GOAL OF THE EXERCISE. Exactly as they stand, the data below are to be printed again.

SUPPLIED INFORMATION.
----------------------------------------

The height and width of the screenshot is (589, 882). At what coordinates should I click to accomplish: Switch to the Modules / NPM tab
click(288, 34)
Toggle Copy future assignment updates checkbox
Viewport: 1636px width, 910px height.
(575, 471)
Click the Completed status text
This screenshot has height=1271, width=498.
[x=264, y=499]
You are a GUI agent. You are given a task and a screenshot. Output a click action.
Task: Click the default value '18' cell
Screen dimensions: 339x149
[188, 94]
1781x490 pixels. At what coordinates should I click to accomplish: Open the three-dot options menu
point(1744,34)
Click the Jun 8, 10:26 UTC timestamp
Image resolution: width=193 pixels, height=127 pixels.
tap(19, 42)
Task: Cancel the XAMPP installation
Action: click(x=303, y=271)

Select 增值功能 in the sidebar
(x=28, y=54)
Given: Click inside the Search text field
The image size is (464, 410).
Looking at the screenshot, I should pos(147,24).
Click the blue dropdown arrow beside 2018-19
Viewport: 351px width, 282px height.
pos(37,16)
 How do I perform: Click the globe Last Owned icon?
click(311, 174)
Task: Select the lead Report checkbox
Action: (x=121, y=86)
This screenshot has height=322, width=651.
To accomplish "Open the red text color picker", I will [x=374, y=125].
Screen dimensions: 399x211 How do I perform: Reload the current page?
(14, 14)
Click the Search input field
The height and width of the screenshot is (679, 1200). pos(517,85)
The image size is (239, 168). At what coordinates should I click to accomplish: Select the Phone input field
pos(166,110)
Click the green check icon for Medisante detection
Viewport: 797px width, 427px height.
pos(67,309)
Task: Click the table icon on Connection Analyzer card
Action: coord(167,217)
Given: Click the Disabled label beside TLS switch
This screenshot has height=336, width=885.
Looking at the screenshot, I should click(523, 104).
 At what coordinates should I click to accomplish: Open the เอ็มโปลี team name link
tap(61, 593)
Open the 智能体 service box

----------------------------------------

YOUR SOLUTION.
The height and width of the screenshot is (589, 882). At what coordinates should I click to accomplish: Switch to the Modules / NPM tab
click(288, 34)
Toggle Copy future assignment updates checkbox
Viewport: 1636px width, 910px height.
(575, 471)
Click the Completed status text
This screenshot has height=1271, width=498.
[x=264, y=499]
You are a GUI agent. You are given a task and a screenshot. Output a click action.
Task: Click the default value '18' cell
Screen dimensions: 339x149
[188, 94]
1781x490 pixels. At what coordinates should I click to accomplish: Open the three-dot options menu
point(1744,34)
Click the Jun 8, 10:26 UTC timestamp
Image resolution: width=193 pixels, height=127 pixels.
tap(19, 42)
Task: Cancel the XAMPP installation
Action: click(x=303, y=271)

Select 增值功能 in the sidebar
(x=28, y=54)
Given: Click inside the Search text field
The image size is (464, 410).
Looking at the screenshot, I should pos(147,24).
Click the blue dropdown arrow beside 2018-19
Viewport: 351px width, 282px height.
pos(37,16)
 How do I perform: Click the globe Last Owned icon?
click(311, 174)
Task: Select the lead Report checkbox
Action: (x=121, y=86)
This screenshot has height=322, width=651.
To accomplish "Open the red text color picker", I will [x=374, y=125].
Screen dimensions: 399x211 How do I perform: Reload the current page?
(14, 14)
Click the Search input field
The height and width of the screenshot is (679, 1200). pos(517,85)
The image size is (239, 168). At what coordinates should I click to accomplish: Select the Phone input field
pos(166,110)
Click the green check icon for Medisante detection
Viewport: 797px width, 427px height.
pos(67,309)
Task: Click the table icon on Connection Analyzer card
Action: coord(167,217)
Given: Click the Disabled label beside TLS switch
This screenshot has height=336, width=885.
Looking at the screenshot, I should click(523, 104).
 At what coordinates should I click to accomplish: Open the เอ็มโปลี team name link
tap(61, 593)
Open the 智能体 service box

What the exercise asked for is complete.